A Kalahari foi projetada pela arquiteta Vania e pelo artista plástico Carlos Sato, ambos de Londrina, com assessoria da maringaense Leila Pismel. As obras iniciaram em abril de 1983 e a inauguração aconteceu em 25 de Novembro daquele mesmo ano com um show do cantor Wando e instalações físicas que impressionavam. A boate tinha 3 andares, cada nível com uma programação diferenciada.


O terceiro piso tinha 3 ambientes: um bar, uma pista de música romântica ao vivo e uma pista onde tocava os hits da era disco internacional e pop nacional como Tim Maia, Lulu Santos, Titãs, Os Paralamas do Sucesso, Ultraje a Rigor e por aí vai.

No quarto piso é onde rolavam os shows com venda de ingressos em bilheterias altamente disputadas. Enquanto rolavam as apresentações, que geralmente começavam por volta de 23h, as outras dependências da casa não funcionavam. Ali, debaixo do palco, nas mesas ou nos camarotes aconteceu de tudo e mais um pouco. O publicitário e empresário Hamilton Mariano conta que ele e sua turma ficaram atônitos quando Paulo Ricardo e sua banda RPM, que estava em show na cidade, entraram com tudo no camarote onde ele e seus amigos estavam e simplesmente consumiram toda a barrica de Vodka. “Custou caro, mas a gente achou o máximo”, conta aos risos.


Ainda no quarto piso tocava, nas noites que não havia show, o ritmo pagode e samba, porque o sertanejo não era tão popularmente disseminado como nos dias atuais. E para quem quisesse fugir do barulho, “se pegar” ou simplesmente curtir a vista noturna da cidade havia o quinto piso, ou terraço ao ar livre. As gerações recentes poderiam até dizer que este seria um espaço para os fumantes, mas na verdade a legislação da época não proibia fumar em ambientes fechados, uma prática popular e até cool para a época. Manoel Abrão conta que o cigarro deixava uma névoa permanente no interior da boate e o cheiro ficava tão incrustrado no carpet e nas cortinas que todos os dias após o encerramento das atividades eles deixavam as janelas abertas para dissipar o odor até que a equipe de limpeza chegasse no dia seguinte.


A Kalahari abria nas noites de sexta e de sábado, e começou a abrir nas matinês de domingo para a “rapaziada sub 17” a partir de 1990. Manoel Abrão explica que, por ser a única casa noturna da cidade, muitas pessoas eram frequentadoras assíduas, semana após semana. Por isso, para não deixar as coisas caírem na “mesmice”, os sócios empreenderam inúmeras reformas durante os anos, para atualizar os espaços com reinaugurações nababescas. Grandes nomes da arquitetura assinaram estes projetos de reforma, como Nei Vecchi, Jayme Bernardo (entrevista exclusiva nesta edição na página 44) e Washington Fiuza, arquiteto paulista falecido em 2016.
········
ENUNCIADO: Por favor, retome o texto sobre a boate Kalahari a partir do ponto em que ele termina. Os dados abaixo não são necessários.

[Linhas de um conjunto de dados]
········
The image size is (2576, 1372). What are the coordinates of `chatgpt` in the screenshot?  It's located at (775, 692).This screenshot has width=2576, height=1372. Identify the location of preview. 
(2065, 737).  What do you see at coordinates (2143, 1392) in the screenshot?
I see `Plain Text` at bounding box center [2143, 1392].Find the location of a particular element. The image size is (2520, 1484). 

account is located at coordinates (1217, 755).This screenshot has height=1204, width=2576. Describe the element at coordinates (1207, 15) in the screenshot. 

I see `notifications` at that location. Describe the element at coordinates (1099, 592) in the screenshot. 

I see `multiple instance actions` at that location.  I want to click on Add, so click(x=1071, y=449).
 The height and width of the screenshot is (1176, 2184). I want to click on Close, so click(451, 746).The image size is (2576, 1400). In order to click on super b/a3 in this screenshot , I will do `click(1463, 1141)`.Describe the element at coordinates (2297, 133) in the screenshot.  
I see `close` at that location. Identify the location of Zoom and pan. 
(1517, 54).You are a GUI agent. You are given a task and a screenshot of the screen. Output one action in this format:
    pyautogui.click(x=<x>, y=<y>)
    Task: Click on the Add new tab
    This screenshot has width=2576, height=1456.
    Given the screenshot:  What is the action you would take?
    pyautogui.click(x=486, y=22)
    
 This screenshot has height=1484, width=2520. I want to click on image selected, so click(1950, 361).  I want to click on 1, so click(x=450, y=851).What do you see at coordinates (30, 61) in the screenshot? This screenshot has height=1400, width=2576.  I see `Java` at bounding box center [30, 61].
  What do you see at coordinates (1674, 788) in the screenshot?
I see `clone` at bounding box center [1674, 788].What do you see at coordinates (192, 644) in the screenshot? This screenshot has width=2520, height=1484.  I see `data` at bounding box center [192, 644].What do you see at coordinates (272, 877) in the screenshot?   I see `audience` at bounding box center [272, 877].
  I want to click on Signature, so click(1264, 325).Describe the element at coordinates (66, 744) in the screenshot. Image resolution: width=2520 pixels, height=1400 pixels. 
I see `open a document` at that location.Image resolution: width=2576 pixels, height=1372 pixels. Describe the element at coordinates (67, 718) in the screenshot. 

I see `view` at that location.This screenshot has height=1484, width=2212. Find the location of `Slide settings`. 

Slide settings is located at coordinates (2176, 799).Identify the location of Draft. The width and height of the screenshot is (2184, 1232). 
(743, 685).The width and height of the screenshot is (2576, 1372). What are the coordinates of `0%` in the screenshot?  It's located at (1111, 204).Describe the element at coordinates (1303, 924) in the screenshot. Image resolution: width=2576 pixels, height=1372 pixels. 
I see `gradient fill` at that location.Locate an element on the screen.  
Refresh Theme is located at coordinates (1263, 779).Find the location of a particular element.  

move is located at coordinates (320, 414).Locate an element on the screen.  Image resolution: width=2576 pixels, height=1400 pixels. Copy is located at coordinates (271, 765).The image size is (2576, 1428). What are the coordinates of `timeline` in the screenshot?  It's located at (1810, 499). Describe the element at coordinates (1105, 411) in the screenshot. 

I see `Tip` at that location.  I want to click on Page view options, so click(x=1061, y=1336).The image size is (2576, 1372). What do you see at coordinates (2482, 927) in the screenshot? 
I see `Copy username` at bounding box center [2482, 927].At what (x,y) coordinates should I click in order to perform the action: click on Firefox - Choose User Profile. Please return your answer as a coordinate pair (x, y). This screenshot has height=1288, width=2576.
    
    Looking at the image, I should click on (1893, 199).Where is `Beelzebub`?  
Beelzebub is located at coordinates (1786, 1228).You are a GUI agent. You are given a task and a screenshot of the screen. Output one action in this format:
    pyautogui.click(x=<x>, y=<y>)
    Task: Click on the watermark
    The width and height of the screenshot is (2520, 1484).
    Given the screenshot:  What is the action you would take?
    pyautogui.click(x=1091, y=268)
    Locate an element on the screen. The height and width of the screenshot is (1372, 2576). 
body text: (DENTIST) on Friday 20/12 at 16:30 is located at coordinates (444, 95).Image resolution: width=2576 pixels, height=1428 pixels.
········
RESULTADO DO EXERCÍCIO:
Quem viveu o período Kalahari, viveu a própria evolução da indústria fonográfica. Tudo era diferente, até o jeito de curtir e levar a vida. Ruth Abrão, esposa de Manoel Abrão, explica que naquela época um percentual muito menor de pessoas saía alcoolizada, se compararmos com as baladas de hoje. “De um modo geral as pessoas daquela época sabiam curtir mais, dentro de tudo o que era lícito para a época”, conta Ruth.


Denizete Ramalho, que foi hostess da casa por alguns anos, lembra que, dentre tantos shows que a casa promovia, o que mais mexia com o público feminino era o Clube das Mulheres, que consistia em um grupo de dançarinos que fizeram fama por meio da novela Corpo e Alma. A Kalahari fechava para o público masculino e só abria para eles depois que o show acabava. “Imagina que na época, em Maringá, sendo uma cidade do interior, causou polêmica”.


Enquanto hoje os champagnes, os vinhos, gins e energéticos imperam nas baladas, na época só se ouvia falar de whisky, cerveja, caipirinha e vodka. A evolução das bebidas acompanharam a evolução dos ritmos. “Mesmo as músicas mais dançantes da época eram possíveis de serem cantadas, em inglês ou português. O jeito de curtir a música hoje é muito diferente, você só pula com a batida, nem sabe o que está dançando”, explica Manoel, saudoso dos velhos tempos.


O empresário Márcio Santos concorda e acredita, de fato, que é um tempo que nunca voltará. “Foi uma época de descobrimentos, e de frequentar uma casa noturna como nunca mais existiu na cidade”.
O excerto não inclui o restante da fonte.